--- Information given ---

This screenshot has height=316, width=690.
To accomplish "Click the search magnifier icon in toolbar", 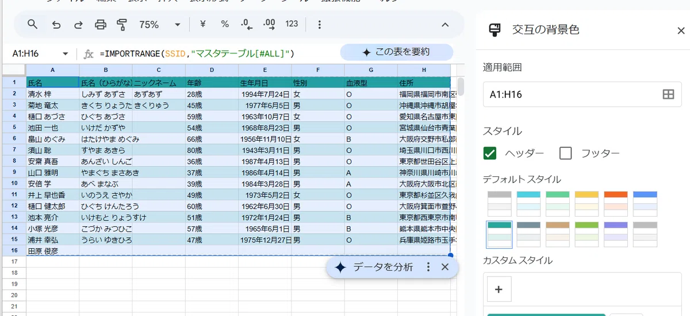I will pos(33,25).
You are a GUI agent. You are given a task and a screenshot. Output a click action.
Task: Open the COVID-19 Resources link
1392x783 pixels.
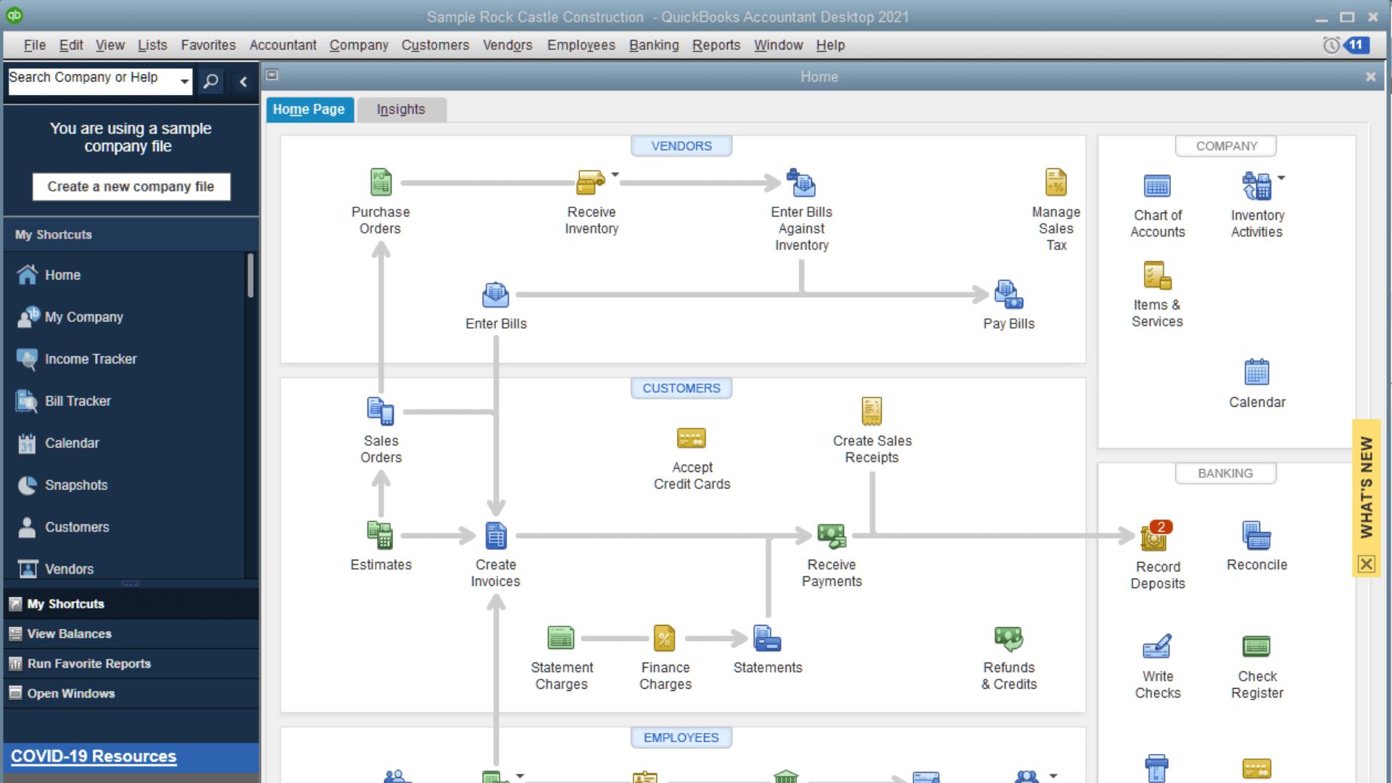[x=94, y=756]
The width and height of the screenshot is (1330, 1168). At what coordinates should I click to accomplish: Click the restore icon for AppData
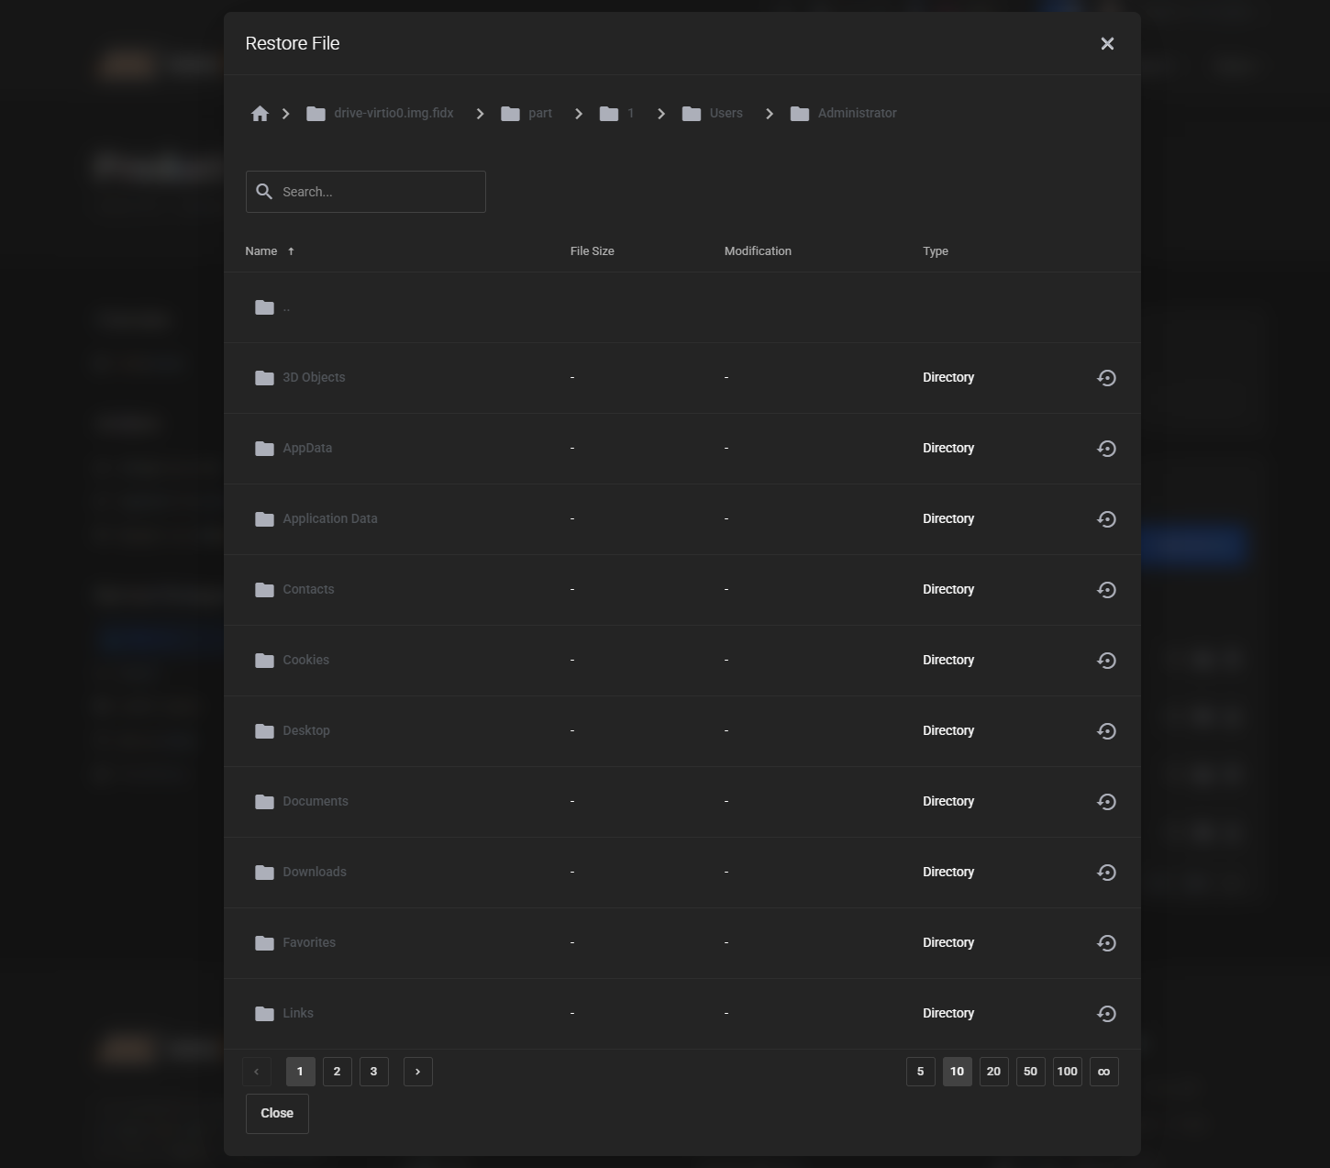pyautogui.click(x=1106, y=449)
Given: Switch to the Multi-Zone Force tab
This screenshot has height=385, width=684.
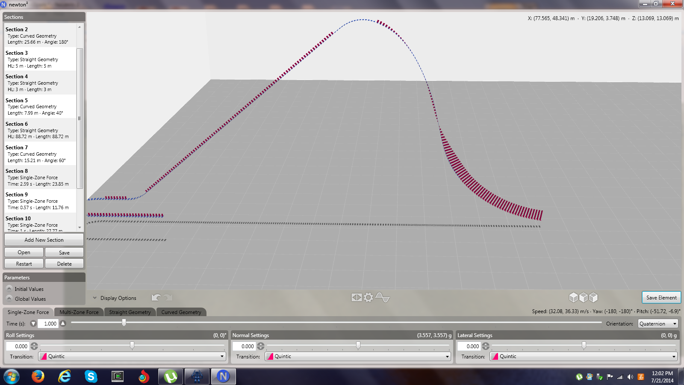Looking at the screenshot, I should click(79, 312).
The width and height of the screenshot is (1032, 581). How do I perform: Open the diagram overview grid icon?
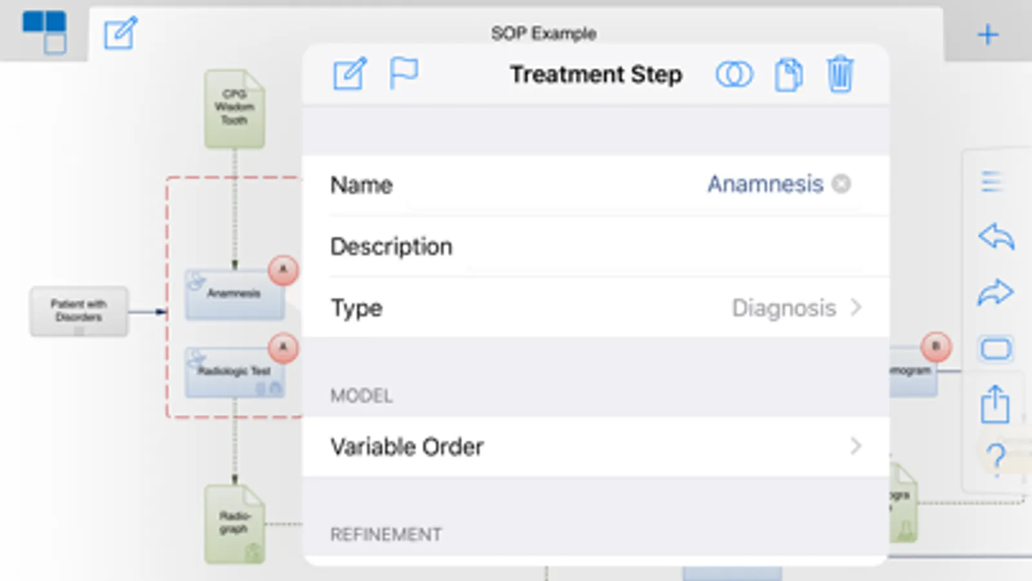45,31
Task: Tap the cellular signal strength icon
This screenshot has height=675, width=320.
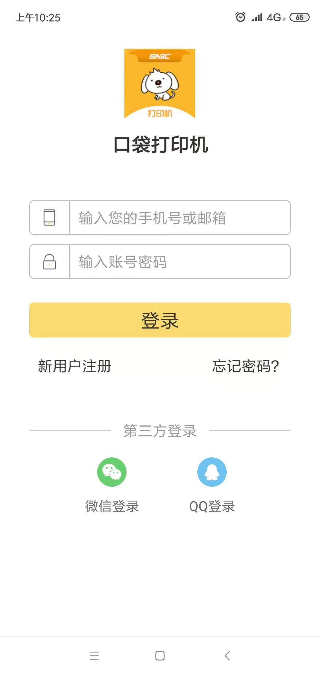Action: click(257, 17)
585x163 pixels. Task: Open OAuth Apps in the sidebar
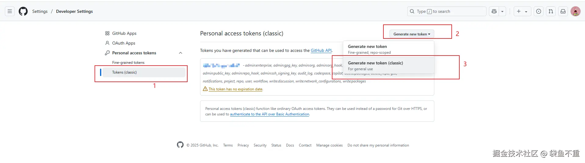click(124, 43)
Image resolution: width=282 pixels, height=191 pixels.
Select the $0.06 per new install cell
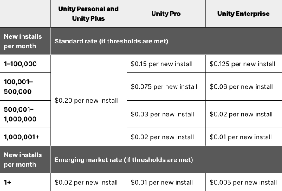click(x=241, y=86)
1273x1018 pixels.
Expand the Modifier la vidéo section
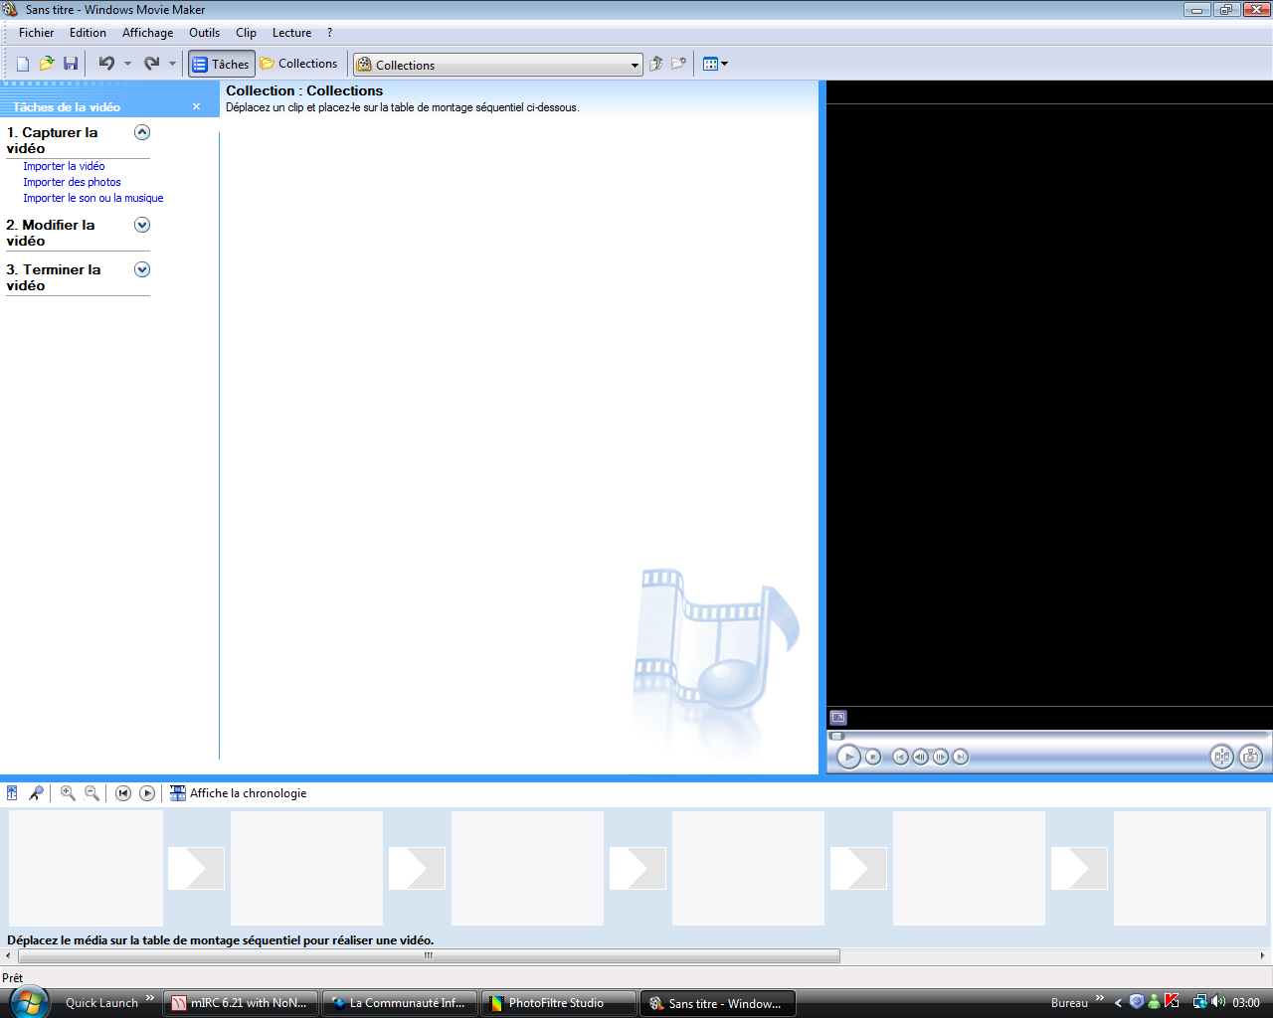coord(142,225)
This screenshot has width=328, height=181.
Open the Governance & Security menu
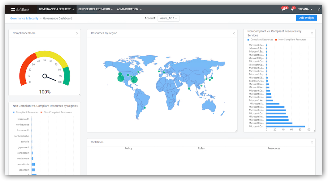pos(56,9)
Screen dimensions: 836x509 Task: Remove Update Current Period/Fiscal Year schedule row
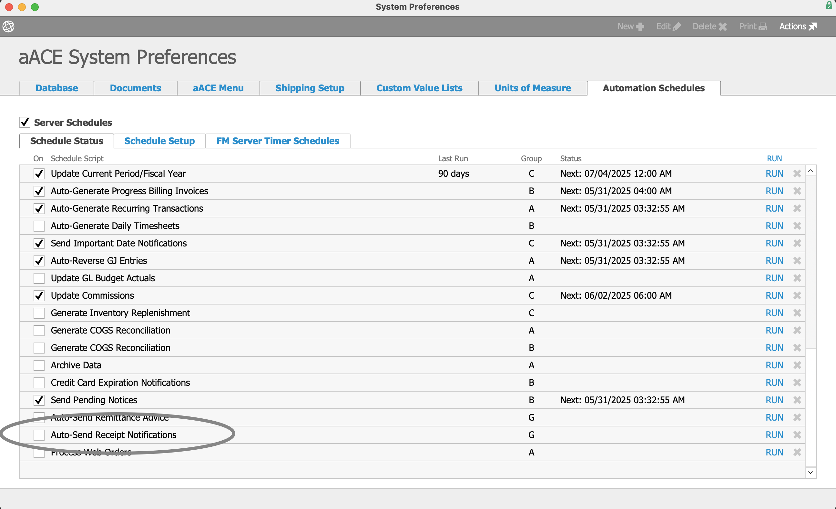(797, 174)
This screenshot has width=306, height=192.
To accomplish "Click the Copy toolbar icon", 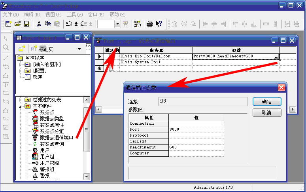I will [48, 24].
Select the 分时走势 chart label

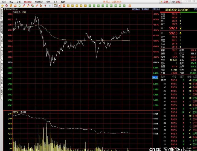17,12
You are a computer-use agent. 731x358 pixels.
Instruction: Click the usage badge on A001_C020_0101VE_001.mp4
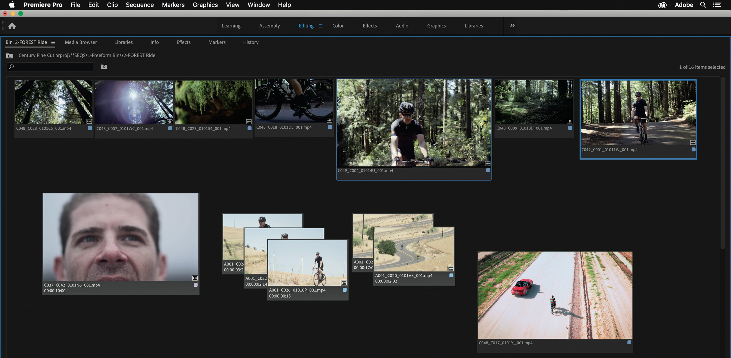[451, 269]
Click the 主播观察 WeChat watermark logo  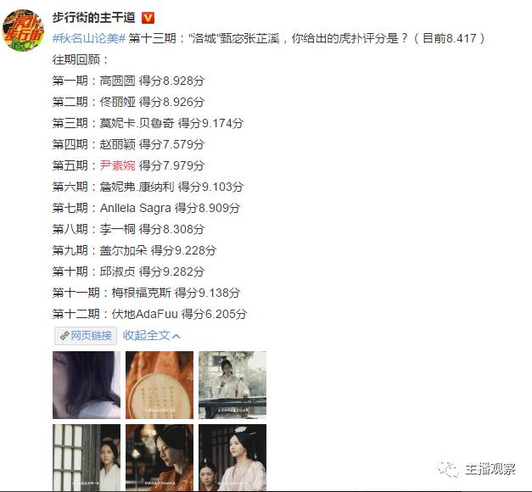(448, 469)
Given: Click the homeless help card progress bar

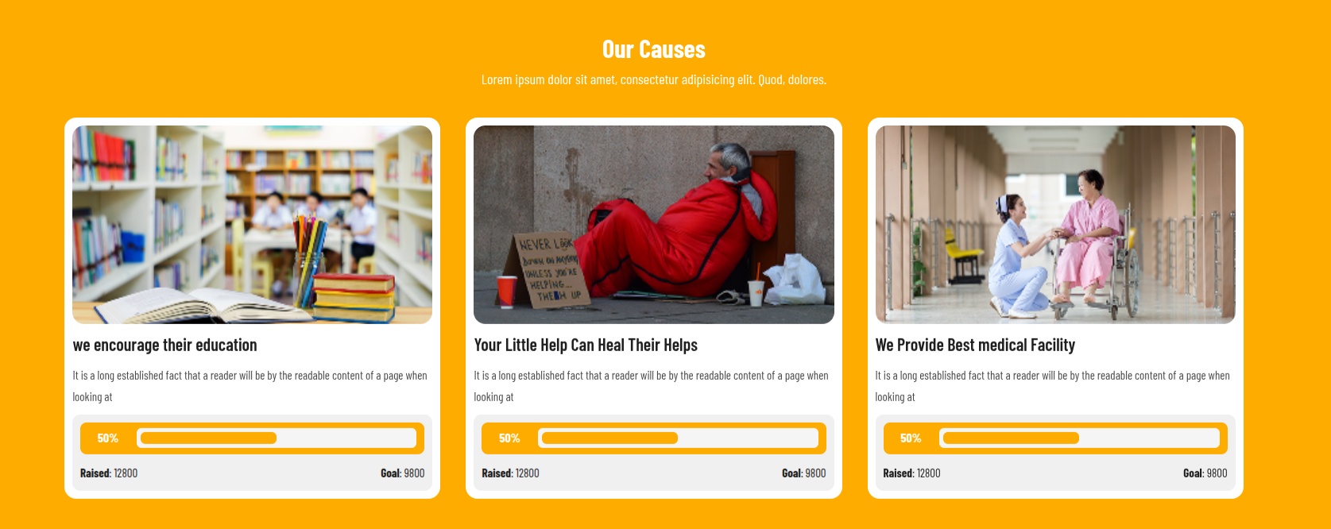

---

## Problem to work on
Set out the lines of the records from the line with "Given: Switch to the Multi-Zone Force tab" up to and including the line with "coord(142,225)" as a numbered list, skipping any blank lines. Leave the pictures out.

## Result of the exercise
1. Given: Switch to the Multi-Zone Force tab
2. This screenshot has height=385, width=684.
3. Looking at the screenshot, I should click(79, 312).
4. The width and height of the screenshot is (1032, 581). How do I perform: Open the diagram overview grid icon?
5. 45,31
6. Task: Tap the cellular signal strength icon
7. This screenshot has height=675, width=320.
8. Action: click(257, 17)
9. 585x163 pixels. Task: Open OAuth Apps in the sidebar
10. click(124, 43)
11. Image resolution: width=282 pixels, height=191 pixels.
12. Select the $0.06 per new install cell
13. click(x=241, y=86)
14. 1273x1018 pixels.
15. Expand the Modifier la vidéo section
16. coord(142,225)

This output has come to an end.